The Ladybird Books Story wasn’t one of those “pseudo-documentaries” that are just thinly disguised self-promotion for C-list celebs. This was an inspiring story about a British educational publishing phenomenon, with contributions from talking heads like former Poet Laureate Andrew Motion, The Guardian’s Lucy Mangan, and Ladybird collector Helen Day.

I learned a lot. The Ladybird imprint dates back as far as the First World War, when Loughborough printers Wills & Hepworth decided to get into “pure and healthy literature”. The now-familiar 4½ x 7 inches format with 56 pages (self-ends) was the result of paper economies in the 40s, and this meant you could have a colour hardback book at a low price.

But it was after the Second World War that the imprint really took off with a move into non-fiction.
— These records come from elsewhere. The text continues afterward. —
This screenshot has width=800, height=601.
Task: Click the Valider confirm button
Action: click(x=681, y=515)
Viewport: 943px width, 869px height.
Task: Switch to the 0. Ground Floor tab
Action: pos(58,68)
Enterprising W&H salesman Douglas Keen came up with the idea for British Birds and their nests, published in 1953. The impact was huge, as Keen’s daughters recalled in the programme, and soon the formula of high-quality illustrations opposite easy-to-read text saw the Ladybird library taking over the nation’s bookshelves.

Later, Keen and educationist William Murray were the dynamic duo behind the Key Words Reading Scheme in the 60s, a series that made wholesome brother and sister Peter and Jane as famous as winsome twins Topsy and Tim.

Life in the faithfully produced, educationally improving and sanitised Ladybirdland was just a teeny bit dull.

The Ladybird Books Story was appealing on a nostalgia level – all those well-loved titles flashing across the screen in a parade of multi-coloured spines. But I also found it interesting from a professional point of view, because I worked in non-fiction publishing in the 90s – the days when the all-conquering Dorling Kindersley ruled the world with its Eyewitness Guides.

In DK books it was all about the photography, whereas Ladybird books were notable for the high-quality illustrations, produced by the diverse talents of CF Tunnicliffe, Martin Aitchison, John Berry and many others. The Ladybird style was all about verismilitude – a photographic level of detail allied to thoughtful and sometimes unusual perspectives.

I hate to say it, but the sheer excellence of these pictures made the books less appealing to me as a child. Life in the faithfully produced, educationally improving and sanitised Ladybirdland was just a teeny bit dull. I don’t remember wanting fill my shelves with Ladybirds.

But some of the rarer Ladybirds are no doubt worth a lot more than 2/6 these days. So if a 1960s Ladybird produced in ITA (Initial Teaching Alphabet) turns up in my stocking tomorrow, I’ll be thrilled. A long-lost copy of Storis about jeesus the helper [sic] – what could be more Christmassy?